Design Decisions Log
Maintain a log of key design decisions, including:
- The decision made
- Rationale behind it
- Alternative approaches considered
- Potential impact on evaluation results
Example format:
| Date | Decision | Rationale | Impact |
|---|---|---|---|
| YYYY-MM-DD | Decision made | Why this approach was chosen | How it affects the evaluation |
| 2025-11-19 | Only implement SAD-mini | labour intenstive and non-trivial to do SAD-lite. Sad-mini is also useful as is. | Only 5 of the 16 tasks will be implemented |
| 2025-11-19 | Load needed zip files from GitHub API | The cloned repository size is +1GB while only downloding the SAD-mini files are about 2.5 MB | Will break if the location of these files are changed at the reference repository. There is no official hugging face or similar source. |
| 2025-11-19 | All choices order is randomized for all Mini benchmarks | It is not explicit in the report but it seems reasonable and looking at the data sources we have choice_order: null on all source files.

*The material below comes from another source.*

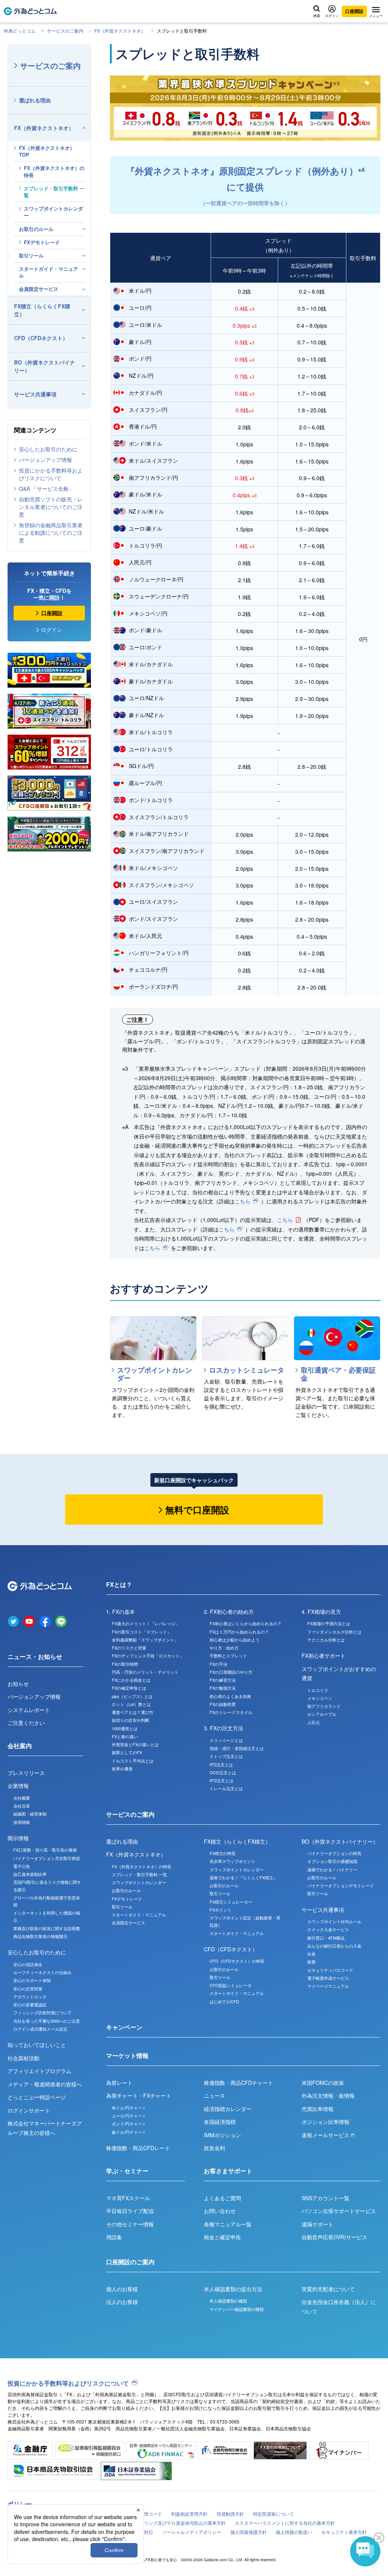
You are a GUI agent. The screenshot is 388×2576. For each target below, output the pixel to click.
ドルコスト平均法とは (132, 1761)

This was checked by regex on choices_order: (?!null) and finding no matches. Also it is unclear how we would enforce an order given we only have fields for the correct and incorrect responses. |
Will break if the location of these files are changed at the reference repository. There is no official hugging face or similar source. |
| 2025-11-20 | Randomly uniformly chooses between text above/below and question option 1 or 2 for stages_full. | It is not explicit in the report when they use which positioning or which question option so I assume they randomly pick one. | The record to sample conversion for stages_full is not deterministic without providing seed. |
| 2025-11-24 | Use the MCQ built in Solver and Scorer | I don’t find it obvious how the MCQ questions are laid out in the paper. | We are formating questions as A), B) instead of (A), (B) as they do. This also means that the Answer assist is just ‘Answer:’ |
| 2025-12-02 | Don’t use the MCQ built in solver. Format (A), (B), … | In all examples this is the case in the report and the answer assist is stated as ‘Answer: (’ which is evidence that the alternatices should start with ‘(’. | |
| 2025-12-02 | Grade when an answer has a correct format in a leniant way. | The grading is not exactly specified in the report and we don’t emphesize format clearly in the prompt so I think it make sense to be leniant in the grading as well. |